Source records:

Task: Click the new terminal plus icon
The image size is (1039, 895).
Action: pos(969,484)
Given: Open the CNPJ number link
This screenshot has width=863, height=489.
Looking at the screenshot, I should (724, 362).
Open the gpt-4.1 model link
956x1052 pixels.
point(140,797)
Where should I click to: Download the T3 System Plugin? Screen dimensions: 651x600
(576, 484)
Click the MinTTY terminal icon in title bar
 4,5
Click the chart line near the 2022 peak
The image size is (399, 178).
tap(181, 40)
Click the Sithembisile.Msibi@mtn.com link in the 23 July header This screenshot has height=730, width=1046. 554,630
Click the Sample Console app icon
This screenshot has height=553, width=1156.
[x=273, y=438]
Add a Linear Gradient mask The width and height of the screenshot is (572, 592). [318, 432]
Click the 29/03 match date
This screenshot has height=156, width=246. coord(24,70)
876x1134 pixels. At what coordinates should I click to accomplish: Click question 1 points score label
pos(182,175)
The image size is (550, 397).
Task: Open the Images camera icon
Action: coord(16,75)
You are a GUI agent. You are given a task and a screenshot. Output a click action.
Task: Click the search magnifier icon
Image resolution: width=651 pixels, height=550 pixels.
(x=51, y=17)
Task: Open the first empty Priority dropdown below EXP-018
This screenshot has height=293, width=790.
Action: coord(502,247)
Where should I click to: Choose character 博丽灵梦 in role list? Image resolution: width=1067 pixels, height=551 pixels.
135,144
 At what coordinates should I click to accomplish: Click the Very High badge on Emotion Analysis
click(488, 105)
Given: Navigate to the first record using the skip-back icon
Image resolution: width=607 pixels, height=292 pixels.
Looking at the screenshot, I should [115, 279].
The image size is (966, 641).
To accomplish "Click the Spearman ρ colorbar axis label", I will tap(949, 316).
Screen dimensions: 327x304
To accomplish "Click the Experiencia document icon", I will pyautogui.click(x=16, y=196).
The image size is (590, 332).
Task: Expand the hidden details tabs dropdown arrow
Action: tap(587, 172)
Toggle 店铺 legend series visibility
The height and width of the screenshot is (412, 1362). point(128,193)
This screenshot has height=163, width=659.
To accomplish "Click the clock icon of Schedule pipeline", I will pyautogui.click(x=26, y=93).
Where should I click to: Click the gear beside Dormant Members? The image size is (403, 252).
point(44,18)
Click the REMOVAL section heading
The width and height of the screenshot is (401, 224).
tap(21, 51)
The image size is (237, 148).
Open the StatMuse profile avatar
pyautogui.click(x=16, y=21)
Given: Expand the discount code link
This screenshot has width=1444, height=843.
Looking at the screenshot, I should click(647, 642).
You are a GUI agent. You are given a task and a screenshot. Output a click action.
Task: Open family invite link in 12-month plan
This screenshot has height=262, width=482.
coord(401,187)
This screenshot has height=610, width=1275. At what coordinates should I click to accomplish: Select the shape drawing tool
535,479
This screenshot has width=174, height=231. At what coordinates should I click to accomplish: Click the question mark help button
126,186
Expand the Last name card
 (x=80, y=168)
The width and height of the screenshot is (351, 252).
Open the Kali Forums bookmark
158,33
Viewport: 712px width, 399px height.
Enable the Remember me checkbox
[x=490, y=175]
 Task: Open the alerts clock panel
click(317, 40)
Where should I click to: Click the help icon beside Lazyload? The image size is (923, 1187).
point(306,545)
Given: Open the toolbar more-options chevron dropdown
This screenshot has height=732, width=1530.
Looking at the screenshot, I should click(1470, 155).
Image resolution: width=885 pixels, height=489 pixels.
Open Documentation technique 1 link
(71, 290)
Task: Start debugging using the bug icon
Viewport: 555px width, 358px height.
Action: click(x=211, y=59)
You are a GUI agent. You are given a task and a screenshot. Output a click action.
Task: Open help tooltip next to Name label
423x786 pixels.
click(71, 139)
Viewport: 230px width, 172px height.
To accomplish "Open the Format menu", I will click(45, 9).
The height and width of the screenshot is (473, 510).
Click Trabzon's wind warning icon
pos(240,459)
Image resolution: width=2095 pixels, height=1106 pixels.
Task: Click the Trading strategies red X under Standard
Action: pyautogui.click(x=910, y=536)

### What you have to do
Every entry, from first to last, is to be reproduced exactly.

### Expected answer
Task: Click the new terminal plus icon
The image size is (1039, 895).
Action: pos(969,484)
Given: Open the CNPJ number link
This screenshot has width=863, height=489.
Looking at the screenshot, I should (724, 362).
Open the gpt-4.1 model link
956x1052 pixels.
point(140,797)
Where should I click to: Download the T3 System Plugin? Screen dimensions: 651x600
(576, 484)
Click the MinTTY terminal icon in title bar
 4,5
Click the chart line near the 2022 peak
The image size is (399, 178).
tap(181, 40)
Click the Sithembisile.Msibi@mtn.com link in the 23 July header This screenshot has height=730, width=1046. 554,630
Click the Sample Console app icon
This screenshot has height=553, width=1156.
[x=273, y=438]
Add a Linear Gradient mask The width and height of the screenshot is (572, 592). [318, 432]
Click the 29/03 match date
This screenshot has height=156, width=246. coord(24,70)
876x1134 pixels. At what coordinates should I click to accomplish: Click question 1 points score label
pos(182,175)
The image size is (550, 397).
Task: Open the Images camera icon
Action: coord(16,75)
You are a GUI agent. You are given a task and a screenshot. Output a click action.
Task: Click the search magnifier icon
Image resolution: width=651 pixels, height=550 pixels.
(x=51, y=17)
Task: Open the first empty Priority dropdown below EXP-018
This screenshot has height=293, width=790.
Action: coord(502,247)
Where should I click to: Choose character 博丽灵梦 in role list? Image resolution: width=1067 pixels, height=551 pixels.
135,144
 At what coordinates should I click to accomplish: Click the Very High badge on Emotion Analysis
click(488, 105)
Given: Navigate to the first record using the skip-back icon
Image resolution: width=607 pixels, height=292 pixels.
Looking at the screenshot, I should [115, 279].
The image size is (966, 641).
To accomplish "Click the Spearman ρ colorbar axis label", I will tap(949, 316).
Screen dimensions: 327x304
To accomplish "Click the Experiencia document icon", I will pyautogui.click(x=16, y=196).
The image size is (590, 332).
Task: Expand the hidden details tabs dropdown arrow
Action: tap(587, 172)
Toggle 店铺 legend series visibility
The height and width of the screenshot is (412, 1362). point(128,193)
This screenshot has height=163, width=659.
To accomplish "Click the clock icon of Schedule pipeline", I will pyautogui.click(x=26, y=93).
Where should I click to: Click the gear beside Dormant Members? The image size is (403, 252).
point(44,18)
Click the REMOVAL section heading
The width and height of the screenshot is (401, 224).
tap(21, 51)
The image size is (237, 148).
Open the StatMuse profile avatar
pyautogui.click(x=16, y=21)
Given: Expand the discount code link
This screenshot has width=1444, height=843.
Looking at the screenshot, I should click(647, 642).
You are a GUI agent. You are given a task and a screenshot. Output a click action.
Task: Open family invite link in 12-month plan
This screenshot has height=262, width=482.
coord(401,187)
This screenshot has height=610, width=1275. At what coordinates should I click to accomplish: Select the shape drawing tool
535,479
This screenshot has width=174, height=231. At what coordinates should I click to accomplish: Click the question mark help button
126,186
Expand the Last name card
 (x=80, y=168)
The width and height of the screenshot is (351, 252).
Open the Kali Forums bookmark
158,33
Viewport: 712px width, 399px height.
Enable the Remember me checkbox
[x=490, y=175]
 Task: Open the alerts clock panel
click(317, 40)
Where should I click to: Click the help icon beside Lazyload? The image size is (923, 1187).
point(306,545)
Given: Open the toolbar more-options chevron dropdown
This screenshot has height=732, width=1530.
Looking at the screenshot, I should click(1470, 155).
Image resolution: width=885 pixels, height=489 pixels.
Open Documentation technique 1 link
(71, 290)
Task: Start debugging using the bug icon
Viewport: 555px width, 358px height.
Action: click(x=211, y=59)
You are a GUI agent. You are given a task and a screenshot. Output a click action.
Task: Open help tooltip next to Name label
423x786 pixels.
click(71, 139)
Viewport: 230px width, 172px height.
To accomplish "Open the Format menu", I will click(45, 9).
The height and width of the screenshot is (473, 510).
Click Trabzon's wind warning icon
pos(240,459)
Image resolution: width=2095 pixels, height=1106 pixels.
Task: Click the Trading strategies red X under Standard
Action: pyautogui.click(x=910, y=536)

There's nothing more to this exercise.